Although I grew up in the Basque Country, the first time I looked around in Bilbao in search of public lettering was on a visit with Catherine Dixon in 2013. Stephen Coles was right when he said that if you walk with Catherine you will see more. So we, well, probably she, spotted this architectural plaque in the high street of Bilbao. It was dark and we did not have a proper camera with us, so Catherine took a dark picture with her phone just as a reminder. I did go back, but, despite being one of ‘the most beautiful houses of the city’ somehow I missed it a few times.
The lettering belongs to the Casa Ramón de la Sota, or the Sota building (43–45 Gran Vía López de Haro, Bilbao) designed by Manuel María Smith in 1919 in a Basque regionalist style. The building was named after the person who commissioned it, Sir Ramón de la Sota —because of his participation in the WWI (he lent his ships to the British army) he was awarded the Knight Commander of the Order of the British Empire— entrepreneur and shipowner.
The architect, Manuel María Smith (1879– 1956), was a famous and prolific architect from Bilbao. He was a descendant of Irish immigrants, hence the surname, and his style was absolutely eclectic. He designed many kinds of buildings, from eccentric residences for the Basque bourgeoisie to stations and houses for the working classes. He introduced in Bilbao the English Style —the Old English and Queen Ann (see this research).

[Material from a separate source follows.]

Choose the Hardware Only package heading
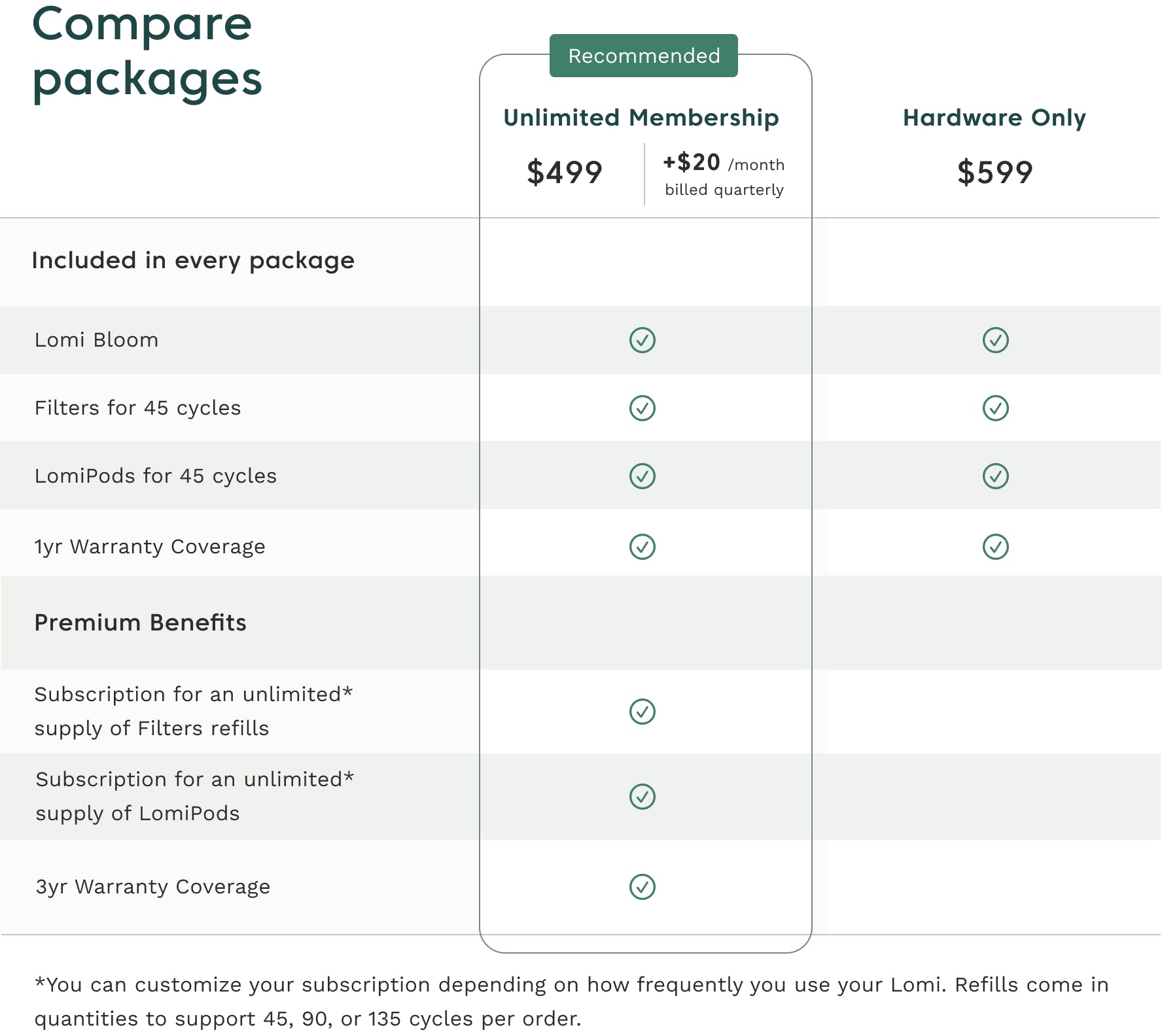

The lettering is as distinctive as the rest of the building, and completely different to anything —that I have seen— in its surroundings. Despite the sort of Basque regionalist style of the building, the lettering is completely far away from any form of Basque letterforms. It is also interesting in the sense that other buildings by Manuel María Smith are also signed with architectural plaques, although they are more modest. The building used lettering in four places, the architectural information Manuel María Smith’s name, and on top of the three main doors, in Basque: Indatzu Goikoa, Indatzu Erdikoa, and Indatzu Bekoa. Without a doubt, this topic deserves some proper research, beyond typing some names in Google.